Colombia–Ukraine relations
- Colombia: Ukraine

= Colombia–Ukraine relations =

Colombia–Ukraine relations refer to the international relations between the Republic of Colombia and Ukraine, both sovereign republics that are full member states of the United Nations.

== History ==
The relations between the two nations began in the late 20th century, following Ukraine's Declaration of Independence in 1991 as a sovereign republic. Previously, bilateral affairs between the two countries were handled by Colombia-Soviet relations, from the central government in Moscow on the Soviet side, for diplomatic matters. It was not until the following year that bilateral diplomatic relations were established on August 20, 1992.

Colombia was one of the first countries in the Americas to declare the Holodomor a genocide committed against the Ukrainian people.

In 2016, Ukraine was accepted as an observer member of the Pacific Alliance, a regional organization of which Colombia is a founding state.

During the Russian invasion of Ukraine, Colombia had initially sided with Ukraine, accusing Russia of violating international law and Ukrainian sovereignty, and providing humanitarian aid and moral support to Ukraine. However, following Gustavo Petro's rise to power, Colombia adopted a position of neutrality in the conflict, refusing to send weapons or any other kind of support to Ukraine.

== High-level visits ==
On August 21, 2013, Colombian Foreign Minister María Ángela Holguín Cuéllar received her Ukrainian counterpart, Leonid Kozhara, on an official visit in Bogotá, the first time a high-ranking Ukrainian official has visited the South American country.

== Business relations ==
There is a frequent flow of goods by maritime transport between the ports of Barranquilla, Buenaventura, Cartagena de Indias and Santa Marta with Odesa.

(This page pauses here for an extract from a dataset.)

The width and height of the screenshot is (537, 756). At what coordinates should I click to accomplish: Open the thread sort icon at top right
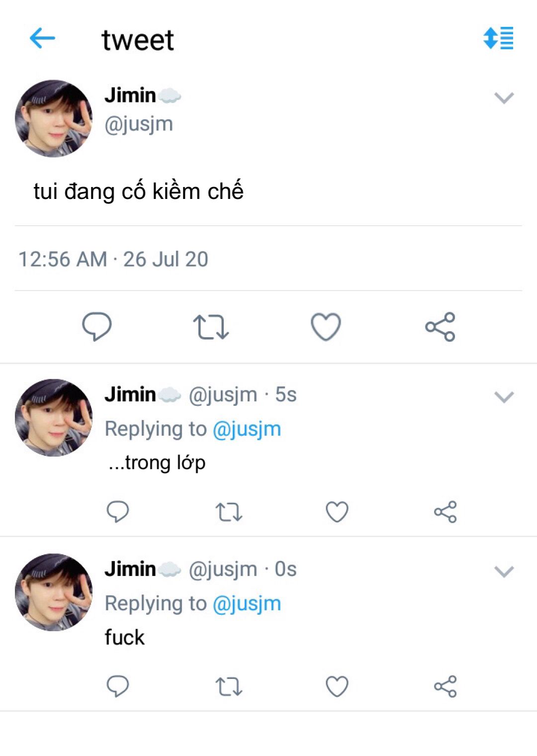click(498, 38)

Between 2016 and 2017, the main products exported to Ukraine from Colombia were sunflower oil, corn, wheat and meslin; while the main products imported to Colombia from Ukraine were refined petroleum, liquefied gas and coal.

== Diplomatic missions ==

- COL has an honorary consulate in Kyiv concurrent with the Colombian embassy in Warsaw, Poland.
- UKR has an honorary consulate in Bogotá, which is concurrent with the Ukrainian embassy in Lima, Peru.